Bone Broth Mashed Potatoes
- Potato masher
- 2 pounds yukon gold potatoes washed and peeled
- 2 teaspoons sea salt
- 1 tablespoon grassfed butter or ghee
- 1/2 large yellow onion diced
- 3 tablespoons chicken bone broth
- 1 tablespoon avocado oil
- 8 garlic cloves minced
- 1/4 cup coconut cream
- 3 tablespoons grassfed butter or ghee
- sea salt and black pepper to taste
- chopped chives for garnish
- Place potatoes in a large saucepan or pot and cover with 1” water over their tops. Bring to a light boil over medium-high heat and add 2 teaspoons of sea salt. Cover and cook potatoes for 25 minutes until very fork tender. Drain and set aside to slightly cool and transfer to a large mixing bowl.
- In a large pan over high heat, melt 1 tablespoon of butter.

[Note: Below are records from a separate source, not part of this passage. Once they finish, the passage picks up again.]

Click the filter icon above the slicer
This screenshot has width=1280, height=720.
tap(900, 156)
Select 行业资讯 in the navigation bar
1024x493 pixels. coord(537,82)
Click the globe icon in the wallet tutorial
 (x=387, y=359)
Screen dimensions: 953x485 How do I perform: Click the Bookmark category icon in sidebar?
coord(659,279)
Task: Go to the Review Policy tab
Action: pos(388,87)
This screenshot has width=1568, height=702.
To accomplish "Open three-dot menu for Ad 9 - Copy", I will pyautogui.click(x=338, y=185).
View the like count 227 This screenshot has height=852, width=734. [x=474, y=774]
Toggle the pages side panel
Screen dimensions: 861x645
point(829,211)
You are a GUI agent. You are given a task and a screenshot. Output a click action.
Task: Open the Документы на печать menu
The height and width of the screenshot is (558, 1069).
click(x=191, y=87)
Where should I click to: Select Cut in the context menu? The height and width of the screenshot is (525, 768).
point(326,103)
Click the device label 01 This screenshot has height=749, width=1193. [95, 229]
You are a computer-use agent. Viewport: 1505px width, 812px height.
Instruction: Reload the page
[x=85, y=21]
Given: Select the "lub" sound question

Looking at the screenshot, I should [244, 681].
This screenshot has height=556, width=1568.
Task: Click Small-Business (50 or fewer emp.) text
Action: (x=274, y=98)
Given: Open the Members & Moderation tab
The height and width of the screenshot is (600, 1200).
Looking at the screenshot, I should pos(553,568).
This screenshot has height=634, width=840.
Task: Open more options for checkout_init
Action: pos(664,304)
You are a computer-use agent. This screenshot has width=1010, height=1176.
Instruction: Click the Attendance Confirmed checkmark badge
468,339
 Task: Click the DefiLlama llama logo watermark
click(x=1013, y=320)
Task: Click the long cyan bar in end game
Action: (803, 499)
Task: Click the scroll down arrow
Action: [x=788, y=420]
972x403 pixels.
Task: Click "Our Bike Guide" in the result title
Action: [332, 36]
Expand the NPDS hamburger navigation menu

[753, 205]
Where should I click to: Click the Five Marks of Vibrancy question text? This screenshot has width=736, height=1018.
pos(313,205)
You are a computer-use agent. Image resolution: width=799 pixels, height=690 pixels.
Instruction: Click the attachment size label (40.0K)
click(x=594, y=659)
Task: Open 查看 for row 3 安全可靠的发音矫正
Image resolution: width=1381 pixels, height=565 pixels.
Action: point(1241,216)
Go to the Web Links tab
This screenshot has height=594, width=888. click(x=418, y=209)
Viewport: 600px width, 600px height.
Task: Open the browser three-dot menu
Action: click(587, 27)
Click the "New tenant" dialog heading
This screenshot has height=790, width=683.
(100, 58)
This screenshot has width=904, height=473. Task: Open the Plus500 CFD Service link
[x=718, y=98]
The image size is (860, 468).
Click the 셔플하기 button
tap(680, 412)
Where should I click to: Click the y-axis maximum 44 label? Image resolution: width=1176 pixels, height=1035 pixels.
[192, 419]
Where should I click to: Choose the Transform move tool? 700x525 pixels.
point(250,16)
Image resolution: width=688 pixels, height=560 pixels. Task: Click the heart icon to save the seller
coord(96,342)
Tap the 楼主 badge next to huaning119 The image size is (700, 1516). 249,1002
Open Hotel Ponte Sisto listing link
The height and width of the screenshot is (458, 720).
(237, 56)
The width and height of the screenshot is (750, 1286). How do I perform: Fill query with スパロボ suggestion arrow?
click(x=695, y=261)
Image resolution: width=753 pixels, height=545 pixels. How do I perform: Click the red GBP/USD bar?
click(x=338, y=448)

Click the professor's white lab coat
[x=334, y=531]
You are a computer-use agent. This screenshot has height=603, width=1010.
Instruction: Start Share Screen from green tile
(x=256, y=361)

Add in diced onion and lower the heat to medium-low. Cook for 4-5 minutes until soft. Add in bone broth and continue cooking for 4-5 minutes until the liquid begins to thicken up a bit. Stir frequently. When ready, transfer the onions to the bowl of potatoes.
- Add oil to pan and sauté garlic cloves on low heat for 3 minutes, stirring frequently. Transfer to the mixing bowl.
- Mash your potatoes using a potato masher.
- Add in coconut cream, butter, garlic, salt, and black pepper and stir to combine. Taste and adjust seasonings as needed.
Basic Chicken Bone Broth
- Slow cooker
- 1 roasted chicken, preferably organic and free-range
- 1 large onion, halved
- A few celery stalks
- 2 carrots, scrubbed well
- A handful of parsley
- Optional: bay leaves, garlic, rosemary, and thyme
- Remove the meat from the chicken and save for another use.
- Place the chicken carcass into the slow cooker along with the veggies and herbs. Cover with enough water so that everything is submerged, and cook on HIGH for 2–3 hours, then turn to LOW for another 8–12 hours. If using the stove, place everything in a big stockpot and cover with water. Bring to a boil, then lower heat and cook at a simmer for 8–10 hours, adding more water if needed.
- After the long cooking period, remove the large pieces of bone and the veggies with a slotted spoon. Strain the broth through a fine mesh sieve into a large bowl. Let the broth cool a bit before transferring to airtight containers or jars. Alternatively, the entire bowl can be chilled and transferred later to containers. To remove the layer of fat, chill and scrape off with a slotted spoon.
- Broth will keep for about 1 week in the fridge or several months in the freezer.